PROBLEM TO SOLVE: For each entry, restate it word for word while omitting any image it holds.

RECORDED INFORMATION:
= Beginning of Section =

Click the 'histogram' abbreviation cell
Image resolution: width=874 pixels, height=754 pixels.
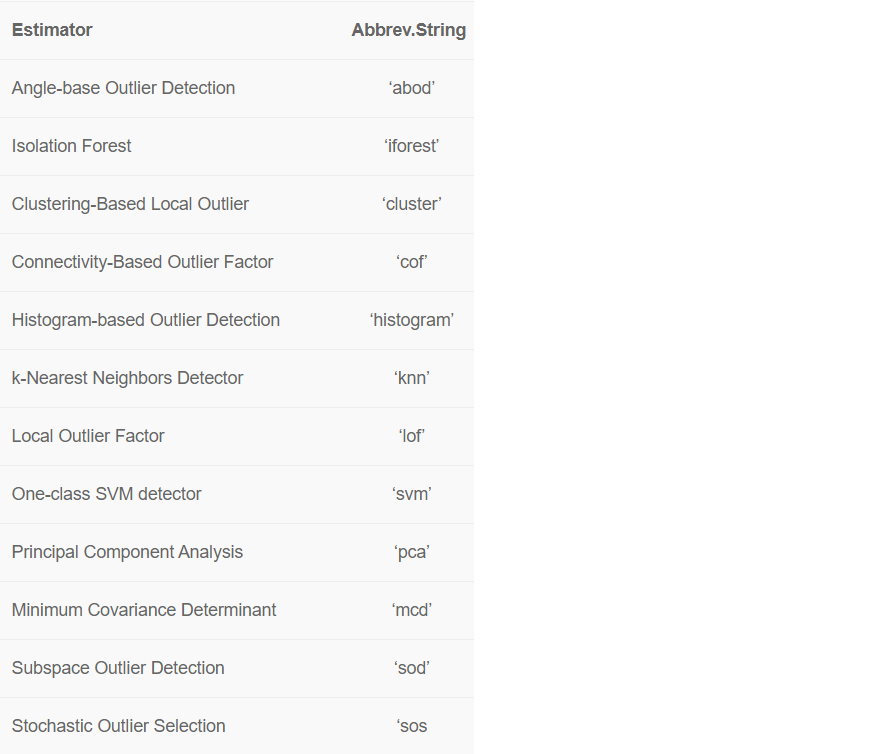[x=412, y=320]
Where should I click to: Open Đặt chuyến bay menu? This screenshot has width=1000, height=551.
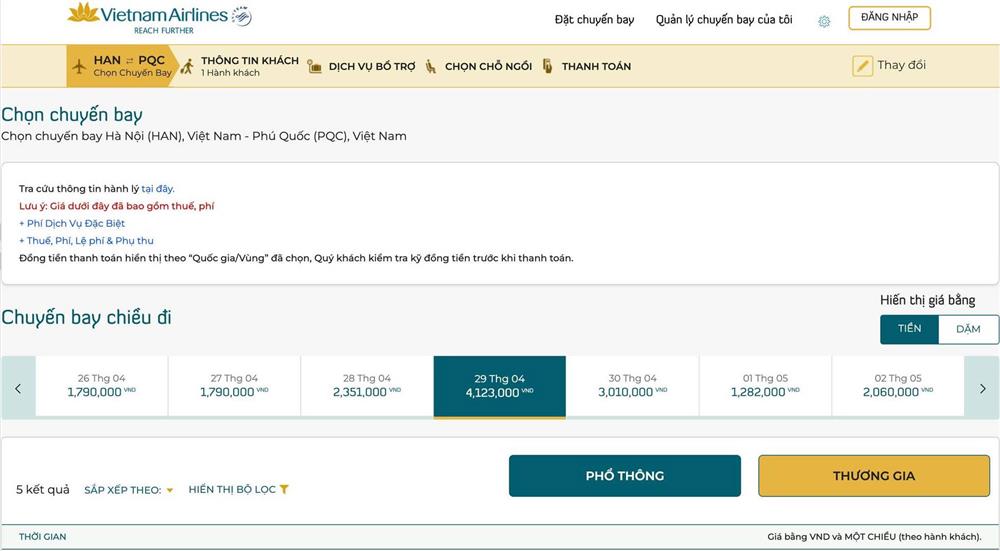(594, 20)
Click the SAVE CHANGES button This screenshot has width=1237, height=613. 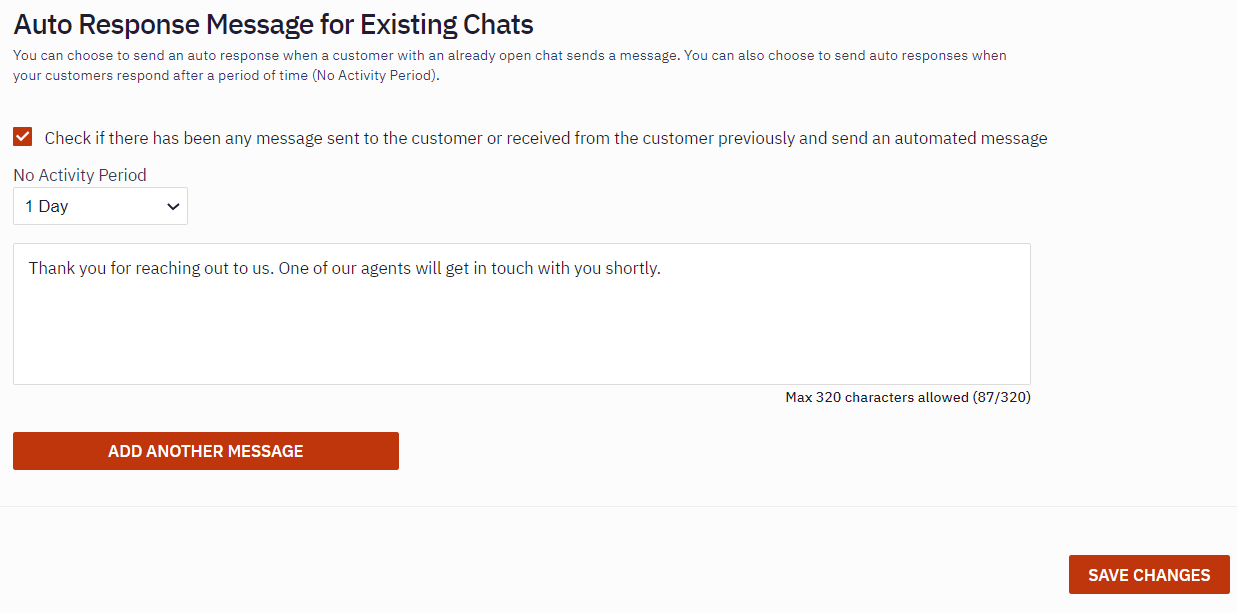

= End of Section =

OUTPUT:
Click the 'histogram' abbreviation cell
Image resolution: width=874 pixels, height=754 pixels.
[x=412, y=320]
Where should I click to: Open Đặt chuyến bay menu? This screenshot has width=1000, height=551.
(594, 20)
Click the SAVE CHANGES button This screenshot has width=1237, height=613. 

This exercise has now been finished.